=== DATA SHOWN ===

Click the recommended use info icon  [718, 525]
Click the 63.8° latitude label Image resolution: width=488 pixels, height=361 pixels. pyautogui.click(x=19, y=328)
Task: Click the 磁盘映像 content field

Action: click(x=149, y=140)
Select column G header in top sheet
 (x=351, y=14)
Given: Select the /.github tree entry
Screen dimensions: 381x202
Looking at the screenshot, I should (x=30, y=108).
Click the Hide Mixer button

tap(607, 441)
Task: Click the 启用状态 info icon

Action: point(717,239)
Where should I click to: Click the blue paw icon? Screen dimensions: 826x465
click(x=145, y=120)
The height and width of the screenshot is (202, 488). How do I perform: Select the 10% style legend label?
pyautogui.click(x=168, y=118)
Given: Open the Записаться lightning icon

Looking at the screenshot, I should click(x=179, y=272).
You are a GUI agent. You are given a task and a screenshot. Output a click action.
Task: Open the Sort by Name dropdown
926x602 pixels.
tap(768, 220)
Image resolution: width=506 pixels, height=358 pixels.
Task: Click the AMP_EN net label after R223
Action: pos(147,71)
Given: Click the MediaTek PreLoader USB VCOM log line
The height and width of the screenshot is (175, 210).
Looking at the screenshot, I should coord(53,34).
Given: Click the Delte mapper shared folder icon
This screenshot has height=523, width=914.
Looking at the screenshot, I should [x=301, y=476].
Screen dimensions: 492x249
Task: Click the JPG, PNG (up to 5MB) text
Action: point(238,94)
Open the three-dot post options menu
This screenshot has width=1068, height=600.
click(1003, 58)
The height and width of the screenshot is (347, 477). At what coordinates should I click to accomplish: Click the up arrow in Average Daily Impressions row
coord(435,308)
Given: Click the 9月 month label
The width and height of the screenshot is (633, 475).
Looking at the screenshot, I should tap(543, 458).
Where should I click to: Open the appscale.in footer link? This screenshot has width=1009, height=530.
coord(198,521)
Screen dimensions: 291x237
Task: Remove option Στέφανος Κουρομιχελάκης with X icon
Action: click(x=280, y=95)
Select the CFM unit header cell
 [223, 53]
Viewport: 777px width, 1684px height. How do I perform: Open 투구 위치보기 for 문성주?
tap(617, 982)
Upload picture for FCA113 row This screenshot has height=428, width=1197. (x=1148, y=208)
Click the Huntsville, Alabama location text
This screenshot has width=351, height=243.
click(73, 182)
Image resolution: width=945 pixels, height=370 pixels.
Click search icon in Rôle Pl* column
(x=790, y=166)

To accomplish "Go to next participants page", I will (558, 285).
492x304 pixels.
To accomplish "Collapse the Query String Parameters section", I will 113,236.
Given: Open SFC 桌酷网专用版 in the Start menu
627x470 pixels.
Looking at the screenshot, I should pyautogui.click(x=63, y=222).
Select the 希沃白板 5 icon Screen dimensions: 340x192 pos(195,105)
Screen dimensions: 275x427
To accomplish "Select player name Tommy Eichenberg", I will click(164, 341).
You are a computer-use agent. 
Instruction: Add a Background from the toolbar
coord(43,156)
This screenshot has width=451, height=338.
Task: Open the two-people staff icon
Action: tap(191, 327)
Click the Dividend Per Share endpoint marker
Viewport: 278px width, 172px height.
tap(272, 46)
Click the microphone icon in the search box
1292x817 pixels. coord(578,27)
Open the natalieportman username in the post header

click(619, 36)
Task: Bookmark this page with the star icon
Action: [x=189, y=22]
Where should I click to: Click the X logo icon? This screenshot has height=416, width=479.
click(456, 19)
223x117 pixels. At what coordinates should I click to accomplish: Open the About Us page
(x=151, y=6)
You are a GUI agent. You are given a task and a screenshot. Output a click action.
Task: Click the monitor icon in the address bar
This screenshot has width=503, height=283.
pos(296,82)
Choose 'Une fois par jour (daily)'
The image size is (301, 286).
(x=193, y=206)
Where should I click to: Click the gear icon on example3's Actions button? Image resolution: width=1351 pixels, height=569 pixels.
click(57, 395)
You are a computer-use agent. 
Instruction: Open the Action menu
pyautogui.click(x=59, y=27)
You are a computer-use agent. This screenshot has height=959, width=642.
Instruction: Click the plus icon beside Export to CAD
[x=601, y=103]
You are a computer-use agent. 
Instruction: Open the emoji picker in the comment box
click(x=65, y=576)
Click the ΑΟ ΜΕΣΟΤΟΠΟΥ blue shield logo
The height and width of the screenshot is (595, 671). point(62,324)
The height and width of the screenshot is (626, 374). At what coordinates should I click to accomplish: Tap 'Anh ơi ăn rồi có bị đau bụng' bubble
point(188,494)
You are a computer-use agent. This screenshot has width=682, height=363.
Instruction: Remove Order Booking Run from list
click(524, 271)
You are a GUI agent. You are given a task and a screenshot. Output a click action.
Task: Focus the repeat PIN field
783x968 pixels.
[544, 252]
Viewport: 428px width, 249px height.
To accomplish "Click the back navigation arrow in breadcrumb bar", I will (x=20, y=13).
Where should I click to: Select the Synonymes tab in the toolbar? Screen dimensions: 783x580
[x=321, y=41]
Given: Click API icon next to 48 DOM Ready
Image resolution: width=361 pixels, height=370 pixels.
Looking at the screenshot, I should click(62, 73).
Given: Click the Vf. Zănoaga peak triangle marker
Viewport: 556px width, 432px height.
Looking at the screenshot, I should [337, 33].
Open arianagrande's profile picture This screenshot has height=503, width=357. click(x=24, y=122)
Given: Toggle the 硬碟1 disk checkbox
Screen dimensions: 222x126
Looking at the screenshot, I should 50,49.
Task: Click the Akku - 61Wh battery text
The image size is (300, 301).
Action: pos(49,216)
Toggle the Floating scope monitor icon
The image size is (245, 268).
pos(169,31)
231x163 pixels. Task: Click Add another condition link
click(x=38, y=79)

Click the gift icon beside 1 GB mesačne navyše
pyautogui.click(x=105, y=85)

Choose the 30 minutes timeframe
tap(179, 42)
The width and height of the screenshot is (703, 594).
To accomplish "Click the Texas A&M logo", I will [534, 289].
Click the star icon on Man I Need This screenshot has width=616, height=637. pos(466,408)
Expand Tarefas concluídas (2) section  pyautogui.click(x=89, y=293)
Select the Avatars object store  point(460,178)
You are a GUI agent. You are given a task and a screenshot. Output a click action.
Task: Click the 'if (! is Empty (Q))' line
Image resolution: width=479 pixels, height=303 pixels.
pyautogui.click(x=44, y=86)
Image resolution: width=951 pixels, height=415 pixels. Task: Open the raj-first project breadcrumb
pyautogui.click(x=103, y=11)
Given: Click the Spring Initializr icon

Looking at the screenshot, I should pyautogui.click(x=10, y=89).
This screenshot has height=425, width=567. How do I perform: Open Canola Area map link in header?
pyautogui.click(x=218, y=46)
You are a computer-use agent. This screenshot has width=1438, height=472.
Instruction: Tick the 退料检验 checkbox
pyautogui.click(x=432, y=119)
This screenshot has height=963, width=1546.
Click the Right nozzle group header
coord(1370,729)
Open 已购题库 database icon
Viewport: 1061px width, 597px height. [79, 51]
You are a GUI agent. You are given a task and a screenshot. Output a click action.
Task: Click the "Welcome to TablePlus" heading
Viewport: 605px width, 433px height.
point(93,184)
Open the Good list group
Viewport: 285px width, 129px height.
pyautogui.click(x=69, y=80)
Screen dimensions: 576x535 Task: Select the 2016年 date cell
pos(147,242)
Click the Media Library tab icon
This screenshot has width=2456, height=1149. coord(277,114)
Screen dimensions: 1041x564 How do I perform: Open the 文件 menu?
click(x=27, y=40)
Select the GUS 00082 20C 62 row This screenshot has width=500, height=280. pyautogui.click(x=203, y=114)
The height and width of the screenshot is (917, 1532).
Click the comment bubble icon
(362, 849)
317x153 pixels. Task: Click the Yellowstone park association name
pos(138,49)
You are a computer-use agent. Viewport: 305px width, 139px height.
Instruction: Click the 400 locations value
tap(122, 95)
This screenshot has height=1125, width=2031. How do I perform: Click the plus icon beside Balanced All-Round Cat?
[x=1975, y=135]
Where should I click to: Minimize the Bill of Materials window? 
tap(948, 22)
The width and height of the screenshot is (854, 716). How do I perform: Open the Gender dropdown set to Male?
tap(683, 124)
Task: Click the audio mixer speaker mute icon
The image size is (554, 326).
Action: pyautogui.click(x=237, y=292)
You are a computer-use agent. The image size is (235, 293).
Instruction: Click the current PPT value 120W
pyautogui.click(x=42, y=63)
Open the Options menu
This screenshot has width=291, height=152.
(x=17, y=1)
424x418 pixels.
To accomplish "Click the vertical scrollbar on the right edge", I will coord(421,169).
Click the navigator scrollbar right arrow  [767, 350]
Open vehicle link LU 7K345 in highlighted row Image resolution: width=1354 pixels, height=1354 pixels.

===

▸ TASK STATEMENT:
Would you show every line in the data above that contains the string "computer"?

▸ THE COMPLETED TASK:
You are a computer-use agent. 
You are a computer-use agent. 
You are a computer-use agent. This screenshot has height=959, width=642.
You are a computer-use agent. 
You are a computer-use agent. This screenshot has width=682, height=363.
You are a computer-use agent. This screenshot has width=1438, height=472.
You are a computer-use agent. Viewport: 305px width, 139px height.
You are a computer-use agent. The image size is (235, 293).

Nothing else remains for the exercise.